Task brief - Exactly as written, print every line of the listing below and omit its pictures.
· · · · · · ·
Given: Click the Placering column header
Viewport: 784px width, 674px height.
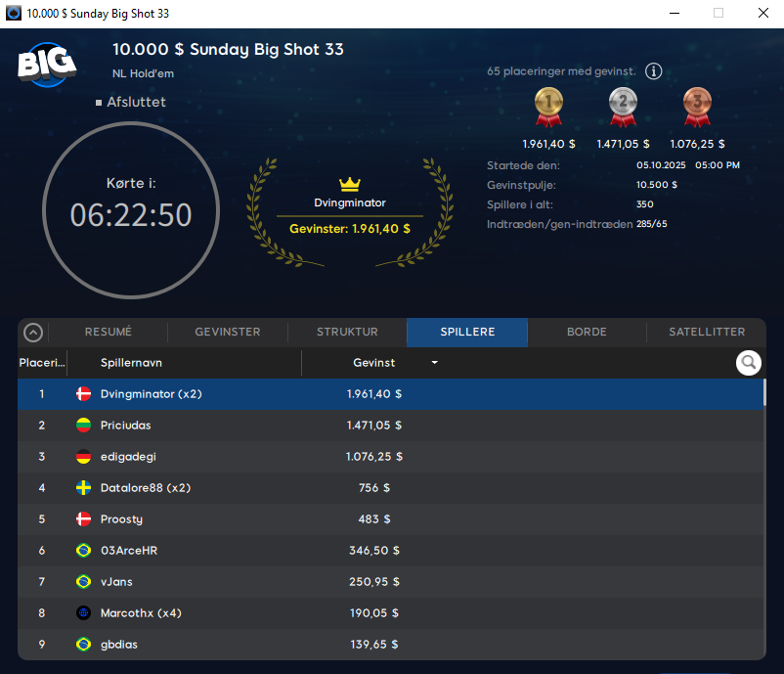Looking at the screenshot, I should (41, 363).
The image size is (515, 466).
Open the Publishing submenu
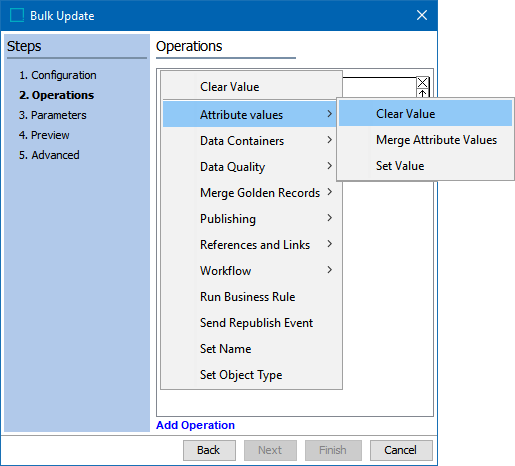click(x=249, y=218)
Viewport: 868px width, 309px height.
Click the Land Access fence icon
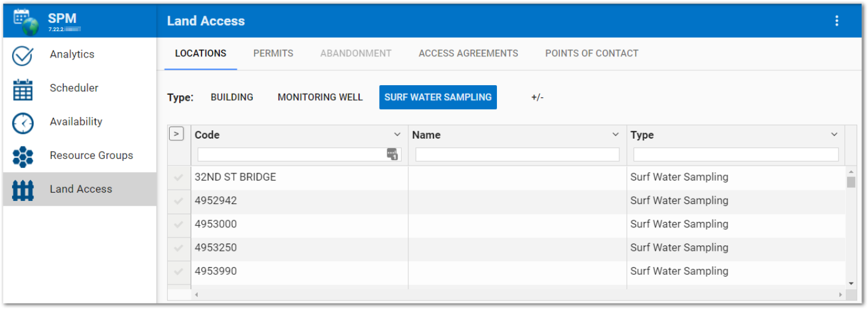click(x=23, y=190)
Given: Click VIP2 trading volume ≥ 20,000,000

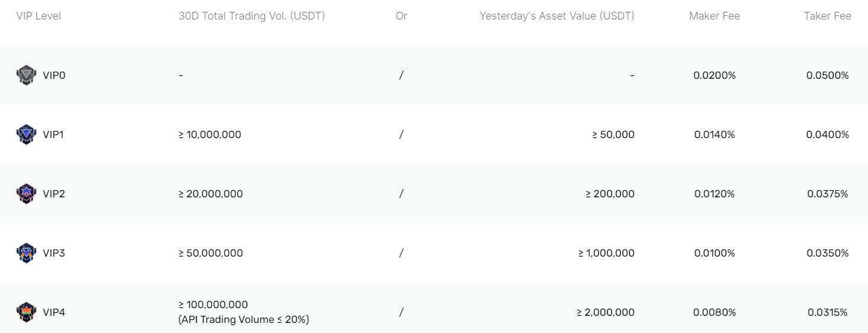Looking at the screenshot, I should click(x=210, y=194).
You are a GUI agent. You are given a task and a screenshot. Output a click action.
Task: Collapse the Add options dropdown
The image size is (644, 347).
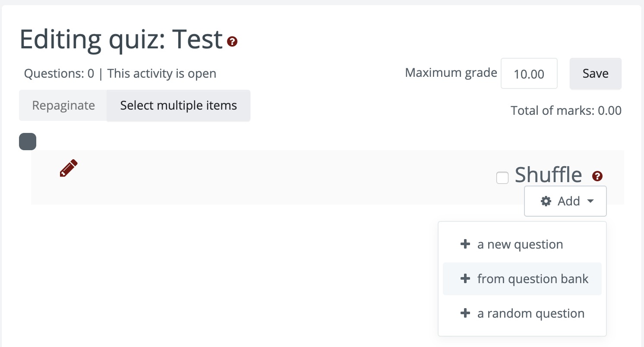[x=565, y=201]
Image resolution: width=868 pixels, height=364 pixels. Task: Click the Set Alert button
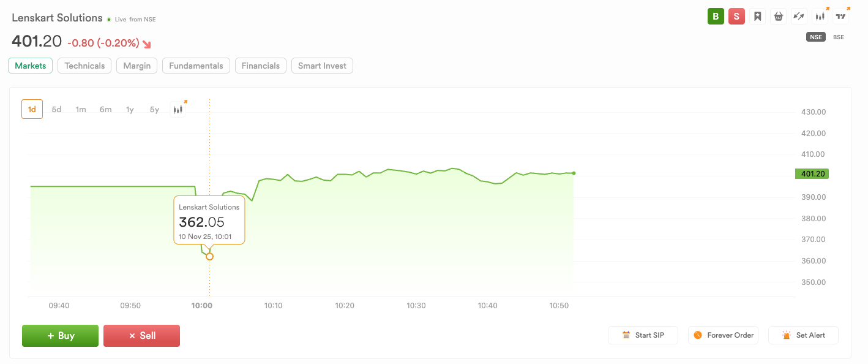point(803,335)
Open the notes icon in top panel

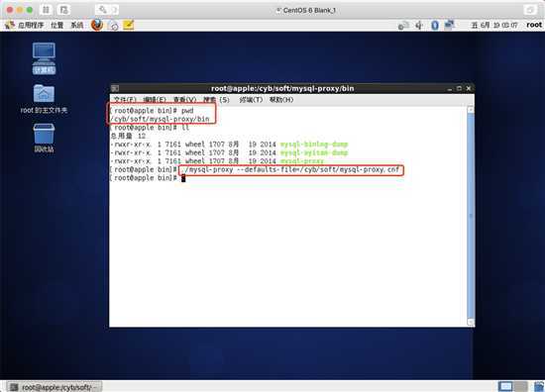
· · · · · · ·
Completed exercise -
Given: Click the Placering column header
Viewport: 784px width, 674px height.
Looking at the screenshot, I should (41, 363).
The image size is (515, 466).
Open the Publishing submenu
click(x=249, y=218)
Viewport: 868px width, 309px height.
Click the Land Access fence icon
click(x=23, y=190)
Given: Click VIP2 trading volume ≥ 20,000,000

Looking at the screenshot, I should click(x=210, y=194).
You are a GUI agent. You are given a task and a screenshot. Output a click action.
Task: Collapse the Add options dropdown
The image size is (644, 347).
[x=565, y=201]
Image resolution: width=868 pixels, height=364 pixels. Task: Click the Set Alert button
point(803,335)
Open the notes icon in top panel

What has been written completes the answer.